#229 FLAG_BINARY for utf8 fields breaks unicode conversion

MySQLdb-1.3
open
Andy Dustman
MySQLdb (285)
5
2012-09-19
2007-04-03
Domas Mituzas
No

if any data in resultset is stored on server with utf8_bin or latin1_bin or any other _bin collation, BINARY flag is passed for the field.

As BINARY flag is used to differentiate TEXT from BLOB too, MySQLdb chooses not to apply unicode() on utf8 data that has the flag set.

Though there might be plans to separate TEXT from BLOB in protocol, for now checking character set existence/value for the field in information on the wire could work better than current behavior.

That of course might require changing of converters interface..

Discussion

  • Andy Dustman
    Andy Dustman
    2007-04-03

    Logged In: YES
    user_id=71372
    Originator: NO

    There's already a related bug for this, but I think I closed it with a Later resolution, because I'll need API changes to fix it.

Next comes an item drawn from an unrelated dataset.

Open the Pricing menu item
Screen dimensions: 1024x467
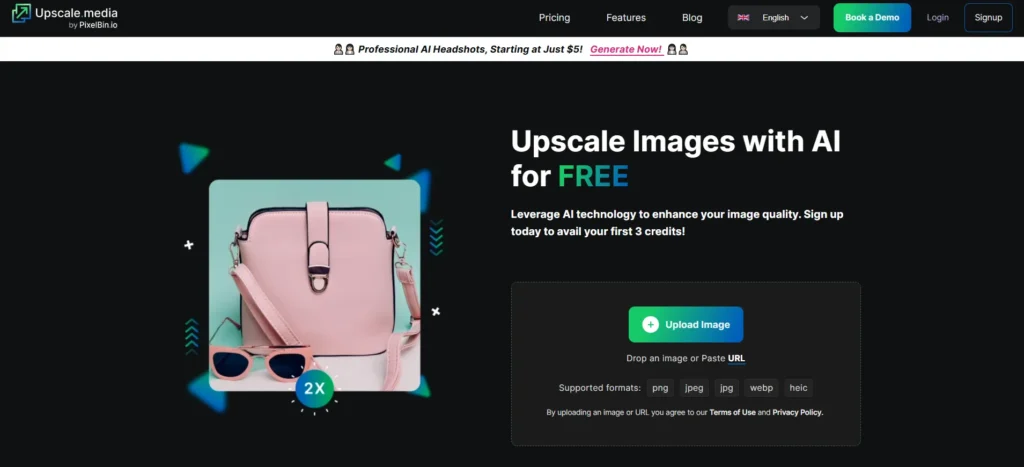tap(554, 18)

    Also see the bottom of this page:

    http://dev.mysql.com/doc/refman/5.0/en/c-api-datatypes.html

    "To distinguish between binary and non-binary data for string data types, check whether the charsetnr value is 63. If so, the character set is binary, which indicates binary rather than non-binary data. This is how to distinguish between BINARY and CHAR, VARBINARY and VARCHAR, and BLOB and TEXT."

    Right now there's no good way to do this.